NP-hardness: In particular, if every element of every set $S_i$ has exactly $m-1$ don't-cares (has only a single bit set to 0 or 1), then your problem becomes exactly $n$-CNF-SAT with $m$ variables and $N$ clauses. We know that $n$-CNF-SAT is NP-hard; it follows that this special case of your problem is NP-hard, and thus your problem in general is NP-hard.
Using a SAT solver: Introduce variables $x_1,\dots,x_m$ representing the string you're trying to find. Then we obtain a formula of the form
$$\Psi(x_1,\dots,x_m) = \bigwedge_{i=1}^N \bigvee_{j=1}^n \phi_{i,j}(x_1,\dots,x_m),$$
where each $\phi_{i,j}$ is a conjunction of literals. The goal is to find an assignment $x_1,\dots,x_m$ that makes $\Psi(x_1,\dots,x_m)$ true.

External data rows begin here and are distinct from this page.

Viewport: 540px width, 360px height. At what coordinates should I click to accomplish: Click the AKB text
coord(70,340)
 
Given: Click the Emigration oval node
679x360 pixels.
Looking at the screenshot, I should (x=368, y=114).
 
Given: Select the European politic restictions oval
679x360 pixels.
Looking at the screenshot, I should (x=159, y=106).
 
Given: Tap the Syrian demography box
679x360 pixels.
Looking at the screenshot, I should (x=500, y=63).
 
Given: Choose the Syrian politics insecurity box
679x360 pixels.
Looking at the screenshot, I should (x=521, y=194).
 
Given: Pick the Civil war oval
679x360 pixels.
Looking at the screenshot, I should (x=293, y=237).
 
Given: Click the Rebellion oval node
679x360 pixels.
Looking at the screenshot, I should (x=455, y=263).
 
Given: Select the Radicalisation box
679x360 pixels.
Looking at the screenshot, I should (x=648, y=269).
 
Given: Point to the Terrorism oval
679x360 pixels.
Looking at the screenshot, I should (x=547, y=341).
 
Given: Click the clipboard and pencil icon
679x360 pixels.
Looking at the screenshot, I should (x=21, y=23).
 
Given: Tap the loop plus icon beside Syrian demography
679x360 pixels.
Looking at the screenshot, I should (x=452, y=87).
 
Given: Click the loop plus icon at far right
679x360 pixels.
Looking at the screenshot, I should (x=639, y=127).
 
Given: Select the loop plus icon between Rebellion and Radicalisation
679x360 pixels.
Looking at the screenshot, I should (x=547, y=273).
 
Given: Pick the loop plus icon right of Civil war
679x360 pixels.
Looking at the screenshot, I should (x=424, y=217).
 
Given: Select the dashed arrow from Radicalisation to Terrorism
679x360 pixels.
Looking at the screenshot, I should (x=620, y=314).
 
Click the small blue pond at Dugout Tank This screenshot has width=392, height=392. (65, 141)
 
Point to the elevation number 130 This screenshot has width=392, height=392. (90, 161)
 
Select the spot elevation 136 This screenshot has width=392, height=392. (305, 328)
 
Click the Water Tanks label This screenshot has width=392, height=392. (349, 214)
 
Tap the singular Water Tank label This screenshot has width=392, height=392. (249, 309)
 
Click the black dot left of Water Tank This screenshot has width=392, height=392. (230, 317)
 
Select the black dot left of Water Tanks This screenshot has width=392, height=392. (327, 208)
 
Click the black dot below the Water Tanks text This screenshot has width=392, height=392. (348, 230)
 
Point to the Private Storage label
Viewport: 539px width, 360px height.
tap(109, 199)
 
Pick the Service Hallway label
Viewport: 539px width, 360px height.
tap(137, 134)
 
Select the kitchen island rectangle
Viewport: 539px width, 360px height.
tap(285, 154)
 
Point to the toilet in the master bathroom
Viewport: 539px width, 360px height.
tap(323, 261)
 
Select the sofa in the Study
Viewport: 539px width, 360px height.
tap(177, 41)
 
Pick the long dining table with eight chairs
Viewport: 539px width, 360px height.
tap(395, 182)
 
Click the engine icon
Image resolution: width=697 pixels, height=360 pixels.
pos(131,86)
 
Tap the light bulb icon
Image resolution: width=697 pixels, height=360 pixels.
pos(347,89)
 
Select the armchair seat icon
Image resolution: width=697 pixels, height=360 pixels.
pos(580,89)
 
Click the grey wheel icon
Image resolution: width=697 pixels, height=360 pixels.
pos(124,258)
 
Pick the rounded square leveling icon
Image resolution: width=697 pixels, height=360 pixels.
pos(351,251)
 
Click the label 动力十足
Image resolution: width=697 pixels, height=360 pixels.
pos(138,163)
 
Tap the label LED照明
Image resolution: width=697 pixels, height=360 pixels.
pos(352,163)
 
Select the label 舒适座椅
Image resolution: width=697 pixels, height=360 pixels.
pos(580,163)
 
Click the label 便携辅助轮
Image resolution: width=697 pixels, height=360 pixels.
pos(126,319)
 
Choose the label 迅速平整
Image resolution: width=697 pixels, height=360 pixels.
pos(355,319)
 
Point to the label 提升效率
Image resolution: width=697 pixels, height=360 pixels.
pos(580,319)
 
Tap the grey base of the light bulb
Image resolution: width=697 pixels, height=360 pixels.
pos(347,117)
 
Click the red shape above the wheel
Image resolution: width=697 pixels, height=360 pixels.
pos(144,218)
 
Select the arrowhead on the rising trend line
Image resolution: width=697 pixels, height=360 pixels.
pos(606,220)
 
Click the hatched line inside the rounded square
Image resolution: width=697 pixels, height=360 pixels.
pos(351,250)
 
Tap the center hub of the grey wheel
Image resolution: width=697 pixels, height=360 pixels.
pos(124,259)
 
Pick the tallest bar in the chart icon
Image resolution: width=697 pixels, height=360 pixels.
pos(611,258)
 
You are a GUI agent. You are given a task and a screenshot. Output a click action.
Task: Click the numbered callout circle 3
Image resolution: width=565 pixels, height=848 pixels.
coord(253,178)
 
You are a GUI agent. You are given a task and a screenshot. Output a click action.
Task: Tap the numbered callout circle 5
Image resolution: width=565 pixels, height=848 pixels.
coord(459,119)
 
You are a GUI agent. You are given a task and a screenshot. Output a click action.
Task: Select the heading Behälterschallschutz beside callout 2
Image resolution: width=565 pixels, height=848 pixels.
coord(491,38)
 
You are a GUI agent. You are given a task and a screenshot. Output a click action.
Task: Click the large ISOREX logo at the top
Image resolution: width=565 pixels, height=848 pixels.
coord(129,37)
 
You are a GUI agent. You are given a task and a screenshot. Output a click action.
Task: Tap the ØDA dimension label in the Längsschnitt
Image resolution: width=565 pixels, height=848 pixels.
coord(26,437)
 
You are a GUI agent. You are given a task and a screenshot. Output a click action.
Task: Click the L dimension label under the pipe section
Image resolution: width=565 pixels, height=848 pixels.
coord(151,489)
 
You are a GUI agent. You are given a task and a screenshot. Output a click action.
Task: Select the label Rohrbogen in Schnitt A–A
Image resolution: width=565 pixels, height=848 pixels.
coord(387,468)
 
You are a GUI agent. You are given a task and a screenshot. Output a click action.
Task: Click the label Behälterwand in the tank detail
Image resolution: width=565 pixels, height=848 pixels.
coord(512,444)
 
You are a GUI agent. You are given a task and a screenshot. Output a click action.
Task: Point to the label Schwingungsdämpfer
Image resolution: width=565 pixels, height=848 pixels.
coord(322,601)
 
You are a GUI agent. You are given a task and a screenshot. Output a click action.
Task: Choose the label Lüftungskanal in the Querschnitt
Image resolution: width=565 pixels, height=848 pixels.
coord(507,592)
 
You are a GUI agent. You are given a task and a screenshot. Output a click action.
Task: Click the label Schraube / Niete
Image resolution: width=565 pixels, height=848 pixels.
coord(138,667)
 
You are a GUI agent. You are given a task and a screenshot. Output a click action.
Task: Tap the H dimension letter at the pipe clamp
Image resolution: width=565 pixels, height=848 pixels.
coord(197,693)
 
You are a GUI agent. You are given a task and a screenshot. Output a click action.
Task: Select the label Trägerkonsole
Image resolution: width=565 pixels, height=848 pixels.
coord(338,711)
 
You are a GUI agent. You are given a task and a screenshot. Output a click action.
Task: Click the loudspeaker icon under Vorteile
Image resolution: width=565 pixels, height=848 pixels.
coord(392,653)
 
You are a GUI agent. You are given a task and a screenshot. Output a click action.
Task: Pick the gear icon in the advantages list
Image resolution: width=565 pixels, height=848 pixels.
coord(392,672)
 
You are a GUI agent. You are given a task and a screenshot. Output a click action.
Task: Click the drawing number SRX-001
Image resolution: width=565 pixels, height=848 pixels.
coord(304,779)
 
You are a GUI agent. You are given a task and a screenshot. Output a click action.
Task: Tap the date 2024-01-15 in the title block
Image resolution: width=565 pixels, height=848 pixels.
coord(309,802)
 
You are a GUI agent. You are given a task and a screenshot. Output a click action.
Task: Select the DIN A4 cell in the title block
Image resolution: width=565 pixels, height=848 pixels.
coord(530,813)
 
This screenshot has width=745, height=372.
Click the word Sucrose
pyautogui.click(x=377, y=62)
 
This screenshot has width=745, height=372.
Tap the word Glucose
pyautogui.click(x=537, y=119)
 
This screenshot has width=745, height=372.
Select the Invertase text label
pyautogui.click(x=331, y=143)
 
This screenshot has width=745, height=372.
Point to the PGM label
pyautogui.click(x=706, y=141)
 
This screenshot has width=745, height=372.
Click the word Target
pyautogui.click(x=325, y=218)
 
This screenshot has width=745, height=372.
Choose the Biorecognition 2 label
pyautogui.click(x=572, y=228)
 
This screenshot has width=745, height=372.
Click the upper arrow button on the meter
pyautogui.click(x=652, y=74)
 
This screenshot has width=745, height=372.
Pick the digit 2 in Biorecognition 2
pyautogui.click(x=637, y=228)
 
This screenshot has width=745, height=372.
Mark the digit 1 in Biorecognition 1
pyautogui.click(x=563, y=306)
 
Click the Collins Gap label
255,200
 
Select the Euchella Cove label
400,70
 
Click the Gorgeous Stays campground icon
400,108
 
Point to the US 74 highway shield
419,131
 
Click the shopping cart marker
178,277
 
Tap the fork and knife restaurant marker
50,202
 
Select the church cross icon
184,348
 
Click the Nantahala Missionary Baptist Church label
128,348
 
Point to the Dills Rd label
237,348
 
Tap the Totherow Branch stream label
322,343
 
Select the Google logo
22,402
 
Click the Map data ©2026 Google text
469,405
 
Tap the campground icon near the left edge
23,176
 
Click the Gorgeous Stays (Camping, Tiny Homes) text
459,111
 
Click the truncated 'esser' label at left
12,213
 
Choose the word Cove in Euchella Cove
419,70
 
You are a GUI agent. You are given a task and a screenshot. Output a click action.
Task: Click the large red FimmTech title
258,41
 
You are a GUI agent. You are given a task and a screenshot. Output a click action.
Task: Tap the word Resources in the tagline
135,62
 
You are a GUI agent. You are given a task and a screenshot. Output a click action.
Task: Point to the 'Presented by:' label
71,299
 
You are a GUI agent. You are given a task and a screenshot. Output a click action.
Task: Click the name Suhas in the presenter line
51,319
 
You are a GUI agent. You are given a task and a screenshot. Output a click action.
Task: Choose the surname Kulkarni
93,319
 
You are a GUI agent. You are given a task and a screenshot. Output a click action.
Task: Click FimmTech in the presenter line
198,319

You can formulate this as a SAT instance by applying the Tseitin transform. In other words, introduce variables $y_{i,j}$, then add CNF clauses enforcing that $y_{i,j} = \phi_{i,j}(x_1,\dots,x_m)$ as well as CNF clauses $(y_{i,1} \lor \dots \lor y_{i,n})$ for all $i$. The Tseitin transform tells you how to add the former clauses. In particular, you add the clause $(\neg y_{i,j} \lor \neg x_k)$ if the $j$th element of $S_i$ has a 0 in its $k$th bit; add the clause $(\neg y_{i,j} \lor x_l)$ if the $j$th element of $S_i$ has a 1 in its $l$th bit; and add the clause $(y_{ij} \lor x_k \lor \neg x_l \lor \dots)$ if the $j$th element of $S_i$ has a 0 in its $k$ bit and a 1 in its $l$th bit and so on. Or, use a SAT front-end that will let you input arbitrary formulas and will do the Tseitin transform for you -- for instance, STP is a nice tool for that purpose.
Then, let the off-the-shelf SAT solver look for a satisfying assignment for you.